Search code examples
zipapache-flink

ZIP compressed input for Apache Flink


I need to read and processes a specific file within a zip archive in Apache Flink.

In the documentation, I found that

Flink currently supports transparent decompression of input files if these are marked with an appropriate file extension.

https://ci.apache.org/projects/flink/flink-docs-release-1.4/dev/batch/#read-compressed-files

Is it possible process it while decompressing on the fly in Apache Flink?


Solution

  • I want to share the solution I implemented meanwhile.

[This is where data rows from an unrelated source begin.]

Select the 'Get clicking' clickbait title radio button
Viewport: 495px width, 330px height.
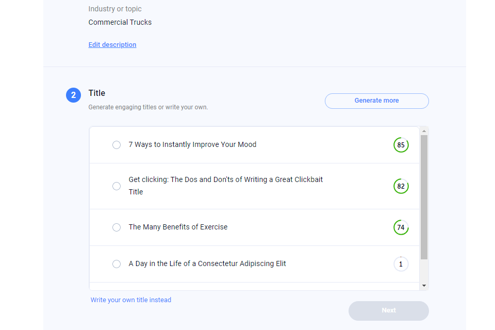(x=117, y=186)
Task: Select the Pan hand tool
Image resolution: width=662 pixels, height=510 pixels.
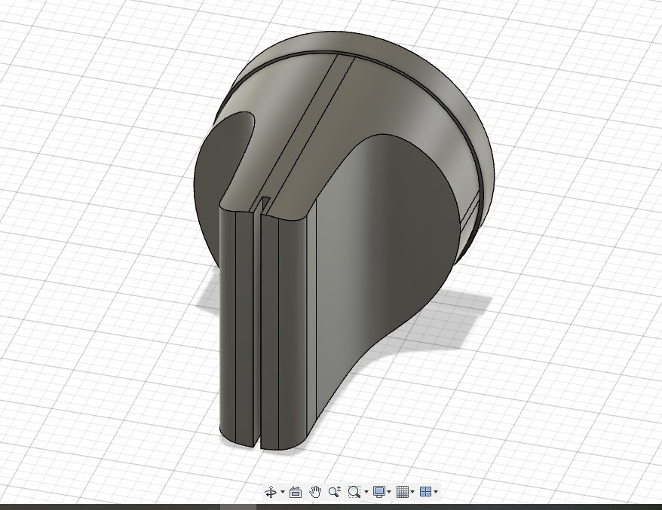Action: point(315,492)
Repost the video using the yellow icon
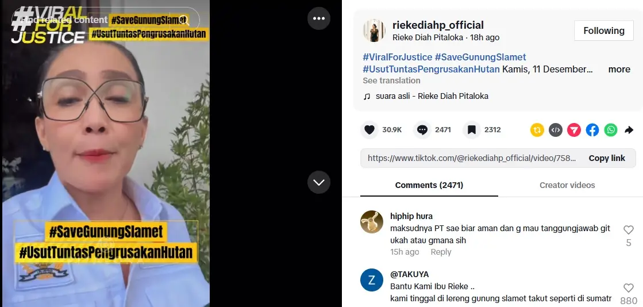The width and height of the screenshot is (643, 307). point(537,130)
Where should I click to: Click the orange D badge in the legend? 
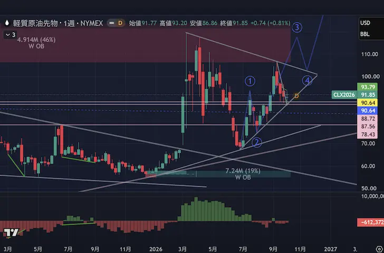coord(120,23)
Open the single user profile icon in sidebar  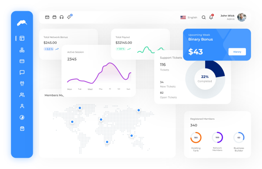click(22, 106)
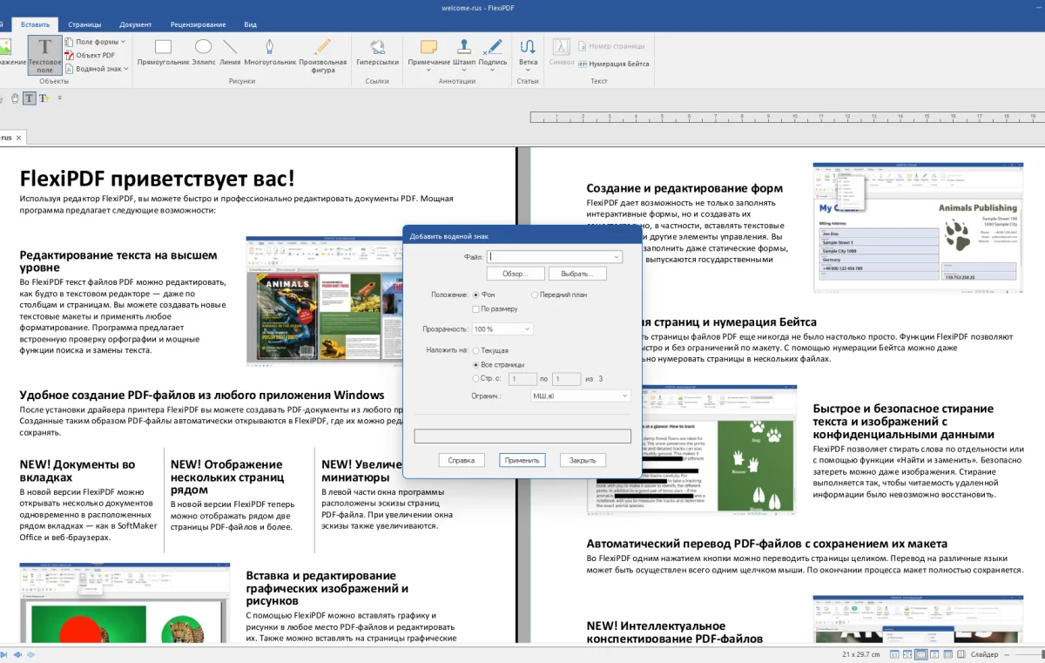Enable the По размеру checkbox
This screenshot has width=1045, height=663.
pos(475,309)
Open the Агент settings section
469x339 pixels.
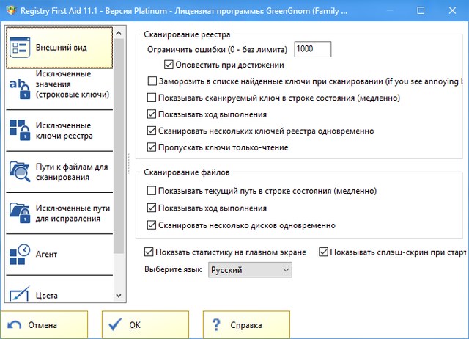[46, 255]
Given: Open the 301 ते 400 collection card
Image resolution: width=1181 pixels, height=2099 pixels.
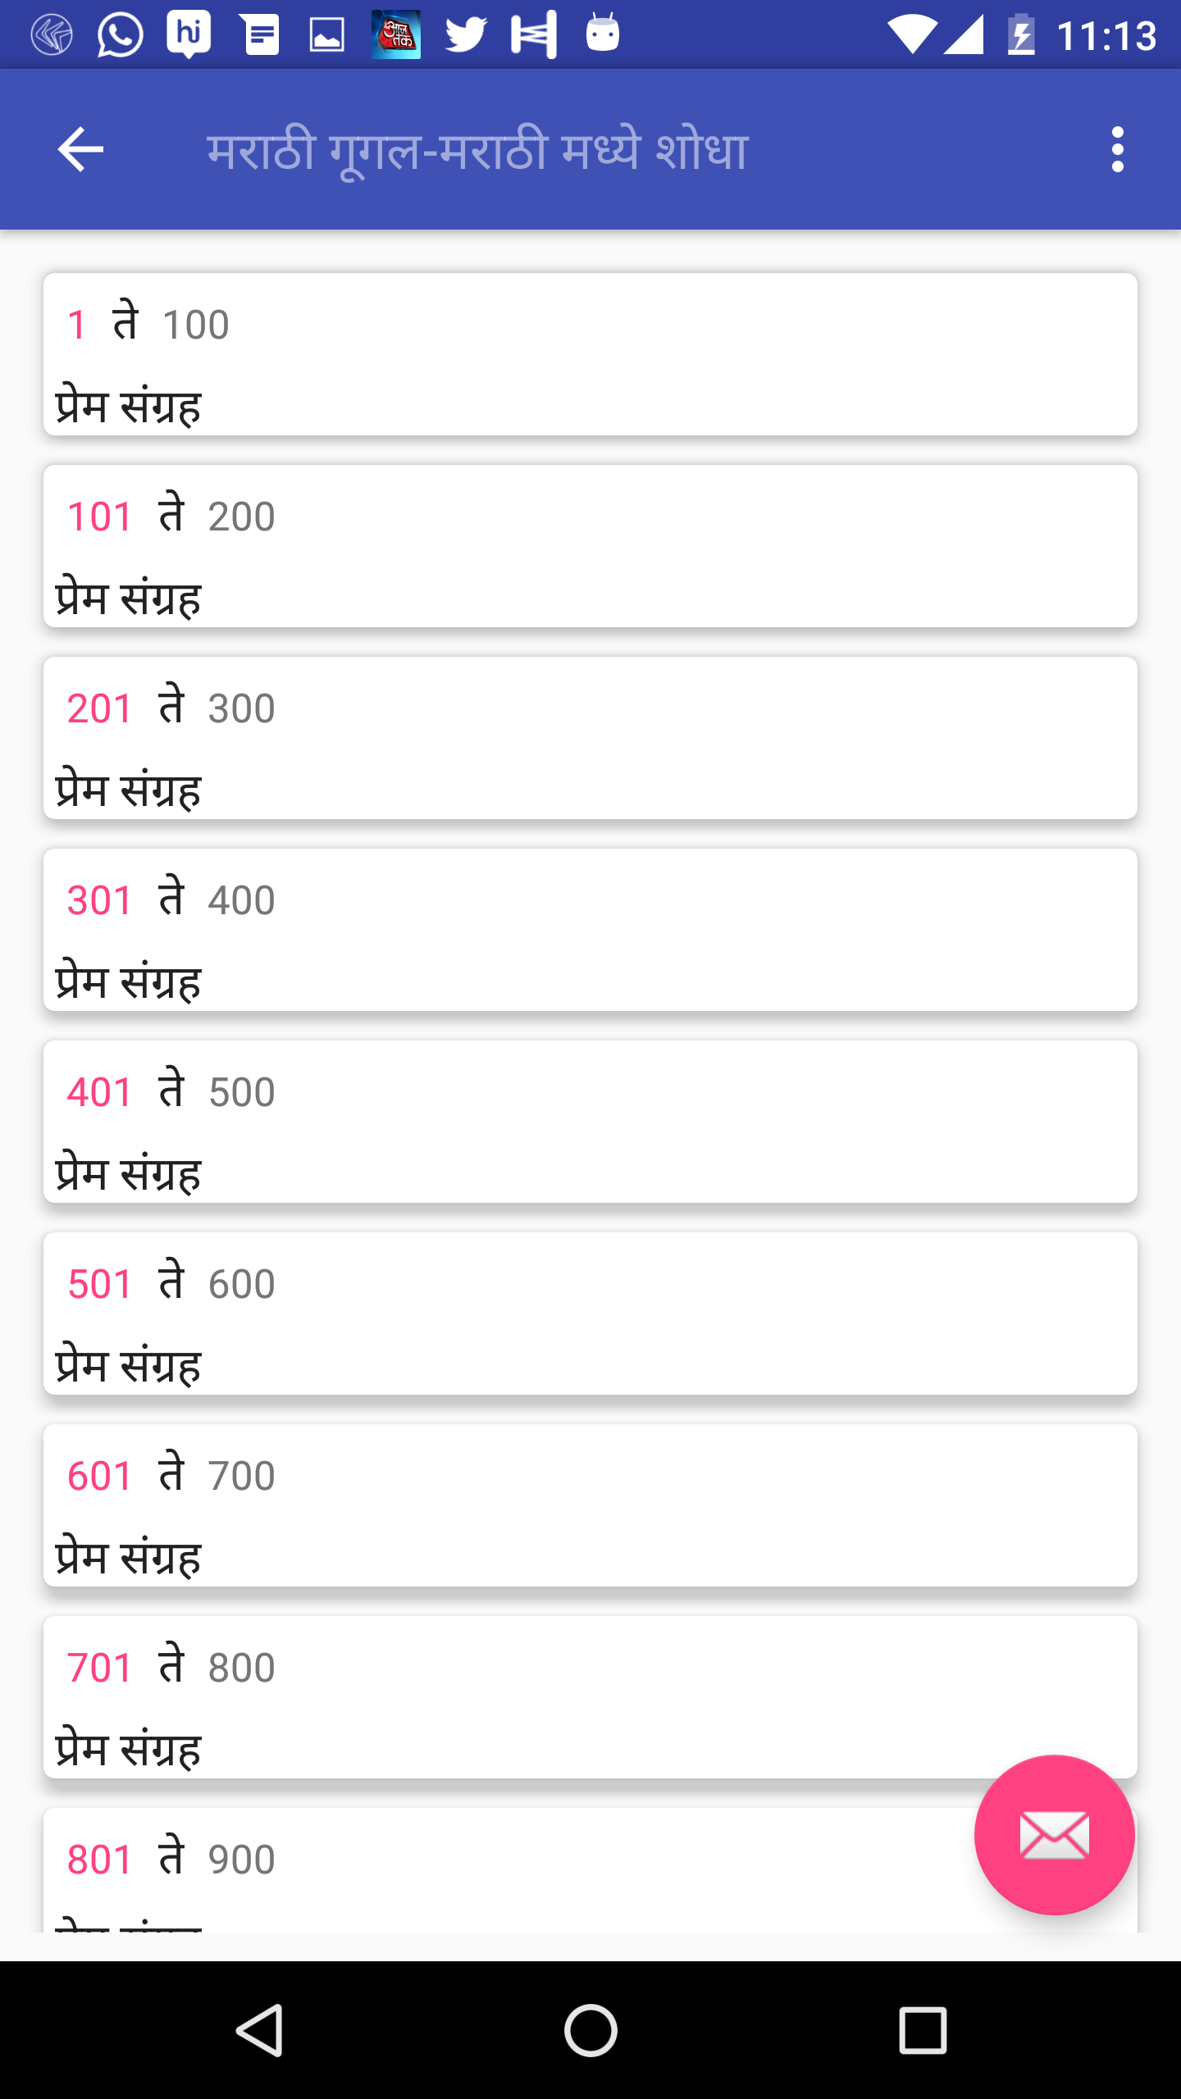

    So, after created my own InputFormat I used the following code within the open() method:

    @Override
    public void open(final FileInputSplit ignored) throws IOException {
        ...
        final XMLInputFactory xmlif = XMLInputFactory.newInstance();
        final XMLStreamReader xmlr = xmlif.createXMLStreamReader(filePath.toString(),
                  InputFormatUtil.readFileWithinZipArchive(filePath, nestedXmlFileName));
        while (xmlr.hasNext()) {
        ...
    }
    

    where the implementation of readFileWithinZipArchive(...) is:

    public static InputStream readFileWithinZipArchive(final Path zipPath, final String filename) throws IOException {
        // using org.apache.flink.core.fs.Path for getting the InputStream from the (remote) zip archive
        final InputStream zipInputStream = zipPath.getFileSystem().open(zipPath);
        // generating a temporary local copy of the zip file
        final File tmpFile = stream2file(zipInputStream);
        // then using java.util.zip.ZipFile for extracting the InputStream for the specific file within the zip archive
        final ZipFile zipFile = new ZipFile(tmpFile);
        return zipFile.getInputStream(zipFile.getEntry(filename));
    }